■ MATERIAL FOR THIS TASK
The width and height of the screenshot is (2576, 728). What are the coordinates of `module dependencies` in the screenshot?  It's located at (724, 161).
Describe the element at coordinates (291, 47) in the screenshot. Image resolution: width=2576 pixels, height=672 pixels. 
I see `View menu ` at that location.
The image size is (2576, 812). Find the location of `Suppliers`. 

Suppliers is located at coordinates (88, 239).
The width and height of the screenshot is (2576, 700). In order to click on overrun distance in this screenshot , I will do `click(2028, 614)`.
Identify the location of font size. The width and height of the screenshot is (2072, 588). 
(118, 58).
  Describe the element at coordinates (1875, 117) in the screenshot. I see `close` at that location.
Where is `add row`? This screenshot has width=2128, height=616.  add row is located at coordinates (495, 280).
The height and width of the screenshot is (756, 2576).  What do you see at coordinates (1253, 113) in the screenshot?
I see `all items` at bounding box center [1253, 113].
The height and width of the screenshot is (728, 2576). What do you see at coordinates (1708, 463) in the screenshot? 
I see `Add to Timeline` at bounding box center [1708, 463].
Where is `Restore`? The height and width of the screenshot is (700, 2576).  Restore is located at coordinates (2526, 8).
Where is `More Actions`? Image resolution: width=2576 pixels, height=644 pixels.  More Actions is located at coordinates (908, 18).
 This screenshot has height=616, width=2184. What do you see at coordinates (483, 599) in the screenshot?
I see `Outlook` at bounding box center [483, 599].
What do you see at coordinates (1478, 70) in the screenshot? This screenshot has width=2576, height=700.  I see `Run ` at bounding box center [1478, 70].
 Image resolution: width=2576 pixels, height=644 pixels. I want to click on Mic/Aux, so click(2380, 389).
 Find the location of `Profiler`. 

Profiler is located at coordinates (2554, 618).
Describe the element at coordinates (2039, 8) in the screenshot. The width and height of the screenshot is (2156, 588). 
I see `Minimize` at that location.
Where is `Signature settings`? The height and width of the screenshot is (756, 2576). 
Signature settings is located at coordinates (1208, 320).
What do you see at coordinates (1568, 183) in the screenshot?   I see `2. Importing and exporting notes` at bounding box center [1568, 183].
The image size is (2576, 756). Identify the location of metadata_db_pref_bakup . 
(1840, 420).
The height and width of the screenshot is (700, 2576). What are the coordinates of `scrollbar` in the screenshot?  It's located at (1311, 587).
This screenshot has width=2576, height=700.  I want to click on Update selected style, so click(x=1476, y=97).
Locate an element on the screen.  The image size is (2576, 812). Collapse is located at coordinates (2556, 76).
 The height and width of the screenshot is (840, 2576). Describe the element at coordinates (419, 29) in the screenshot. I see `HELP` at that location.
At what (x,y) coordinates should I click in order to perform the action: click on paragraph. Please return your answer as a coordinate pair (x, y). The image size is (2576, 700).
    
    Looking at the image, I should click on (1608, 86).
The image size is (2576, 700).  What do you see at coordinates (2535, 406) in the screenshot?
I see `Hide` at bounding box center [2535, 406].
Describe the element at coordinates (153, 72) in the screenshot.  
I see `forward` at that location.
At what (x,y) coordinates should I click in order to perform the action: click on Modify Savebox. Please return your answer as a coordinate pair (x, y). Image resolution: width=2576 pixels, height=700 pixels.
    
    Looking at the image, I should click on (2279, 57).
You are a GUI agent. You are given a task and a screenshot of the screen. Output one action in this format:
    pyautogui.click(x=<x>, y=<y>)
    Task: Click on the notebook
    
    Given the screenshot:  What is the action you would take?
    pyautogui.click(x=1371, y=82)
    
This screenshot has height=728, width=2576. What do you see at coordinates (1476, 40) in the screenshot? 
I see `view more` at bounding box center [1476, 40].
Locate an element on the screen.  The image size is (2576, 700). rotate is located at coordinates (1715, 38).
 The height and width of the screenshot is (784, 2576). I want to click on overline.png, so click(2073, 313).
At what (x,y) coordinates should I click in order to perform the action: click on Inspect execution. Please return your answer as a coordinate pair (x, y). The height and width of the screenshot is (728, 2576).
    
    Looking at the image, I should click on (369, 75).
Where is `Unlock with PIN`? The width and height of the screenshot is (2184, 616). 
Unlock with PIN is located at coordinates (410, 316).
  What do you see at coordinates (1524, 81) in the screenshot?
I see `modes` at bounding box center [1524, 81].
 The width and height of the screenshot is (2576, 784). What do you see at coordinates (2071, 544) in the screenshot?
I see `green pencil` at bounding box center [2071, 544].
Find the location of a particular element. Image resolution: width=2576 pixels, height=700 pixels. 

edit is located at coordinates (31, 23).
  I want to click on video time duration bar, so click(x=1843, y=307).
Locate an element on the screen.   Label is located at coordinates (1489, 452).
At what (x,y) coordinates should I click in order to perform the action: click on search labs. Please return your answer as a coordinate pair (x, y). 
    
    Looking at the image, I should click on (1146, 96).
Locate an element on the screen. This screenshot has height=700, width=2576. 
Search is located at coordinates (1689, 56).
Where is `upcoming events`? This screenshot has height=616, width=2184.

■ GIVEN TASK
Can you reproduce every line of the listing above, word for word and in the same order, from the first line through the last?

■ RESPONSE
The width and height of the screenshot is (2576, 728). What are the coordinates of `module dependencies` in the screenshot?  It's located at (724, 161).
Describe the element at coordinates (291, 47) in the screenshot. Image resolution: width=2576 pixels, height=672 pixels. 
I see `View menu ` at that location.
The image size is (2576, 812). Find the location of `Suppliers`. 

Suppliers is located at coordinates (88, 239).
The width and height of the screenshot is (2576, 700). In order to click on overrun distance in this screenshot , I will do `click(2028, 614)`.
Identify the location of font size. The width and height of the screenshot is (2072, 588). 
(118, 58).
  Describe the element at coordinates (1875, 117) in the screenshot. I see `close` at that location.
Where is `add row`? This screenshot has width=2128, height=616.  add row is located at coordinates (495, 280).
The height and width of the screenshot is (756, 2576).  What do you see at coordinates (1253, 113) in the screenshot?
I see `all items` at bounding box center [1253, 113].
The height and width of the screenshot is (728, 2576). What do you see at coordinates (1708, 463) in the screenshot? 
I see `Add to Timeline` at bounding box center [1708, 463].
Where is `Restore`? The height and width of the screenshot is (700, 2576).  Restore is located at coordinates (2526, 8).
Where is `More Actions`? Image resolution: width=2576 pixels, height=644 pixels.  More Actions is located at coordinates (908, 18).
 This screenshot has height=616, width=2184. What do you see at coordinates (483, 599) in the screenshot?
I see `Outlook` at bounding box center [483, 599].
What do you see at coordinates (1478, 70) in the screenshot? This screenshot has width=2576, height=700.  I see `Run ` at bounding box center [1478, 70].
 Image resolution: width=2576 pixels, height=644 pixels. I want to click on Mic/Aux, so click(2380, 389).
 Find the location of `Profiler`. 

Profiler is located at coordinates (2554, 618).
Describe the element at coordinates (2039, 8) in the screenshot. The width and height of the screenshot is (2156, 588). 
I see `Minimize` at that location.
Where is `Signature settings`? The height and width of the screenshot is (756, 2576). 
Signature settings is located at coordinates (1208, 320).
What do you see at coordinates (1568, 183) in the screenshot?   I see `2. Importing and exporting notes` at bounding box center [1568, 183].
The image size is (2576, 756). Identify the location of metadata_db_pref_bakup . 
(1840, 420).
The height and width of the screenshot is (700, 2576). What are the coordinates of `scrollbar` in the screenshot?  It's located at (1311, 587).
This screenshot has width=2576, height=700.  I want to click on Update selected style, so click(x=1476, y=97).
Locate an element on the screen.  The image size is (2576, 812). Collapse is located at coordinates (2556, 76).
 The height and width of the screenshot is (840, 2576). Describe the element at coordinates (419, 29) in the screenshot. I see `HELP` at that location.
At what (x,y) coordinates should I click in order to perform the action: click on paragraph. Please return your answer as a coordinate pair (x, y). The image size is (2576, 700).
    
    Looking at the image, I should click on (1608, 86).
The image size is (2576, 700).  What do you see at coordinates (2535, 406) in the screenshot?
I see `Hide` at bounding box center [2535, 406].
Describe the element at coordinates (153, 72) in the screenshot.  
I see `forward` at that location.
At what (x,y) coordinates should I click in order to perform the action: click on Modify Savebox. Please return your answer as a coordinate pair (x, y). Image resolution: width=2576 pixels, height=700 pixels.
    
    Looking at the image, I should click on (2279, 57).
You are a GUI agent. You are given a task and a screenshot of the screen. Output one action in this format:
    pyautogui.click(x=<x>, y=<y>)
    Task: Click on the notebook
    
    Given the screenshot:  What is the action you would take?
    pyautogui.click(x=1371, y=82)
    
This screenshot has height=728, width=2576. What do you see at coordinates (1476, 40) in the screenshot? 
I see `view more` at bounding box center [1476, 40].
Locate an element on the screen.  The image size is (2576, 700). rotate is located at coordinates (1715, 38).
 The height and width of the screenshot is (784, 2576). I want to click on overline.png, so click(2073, 313).
At what (x,y) coordinates should I click in order to perform the action: click on Inspect execution. Please return your answer as a coordinate pair (x, y). The height and width of the screenshot is (728, 2576).
    
    Looking at the image, I should click on (369, 75).
Where is `Unlock with PIN`? The width and height of the screenshot is (2184, 616). 
Unlock with PIN is located at coordinates (410, 316).
  What do you see at coordinates (1524, 81) in the screenshot?
I see `modes` at bounding box center [1524, 81].
 The width and height of the screenshot is (2576, 784). What do you see at coordinates (2071, 544) in the screenshot?
I see `green pencil` at bounding box center [2071, 544].
Find the location of a particular element. Image resolution: width=2576 pixels, height=700 pixels. 

edit is located at coordinates (31, 23).
  I want to click on video time duration bar, so click(x=1843, y=307).
Locate an element on the screen.   Label is located at coordinates (1489, 452).
At what (x,y) coordinates should I click in order to perform the action: click on search labs. Please return your answer as a coordinate pair (x, y). 
    
    Looking at the image, I should click on (1146, 96).
Locate an element on the screen. This screenshot has height=700, width=2576. 
Search is located at coordinates (1689, 56).
Where is `upcoming events`? This screenshot has height=616, width=2184.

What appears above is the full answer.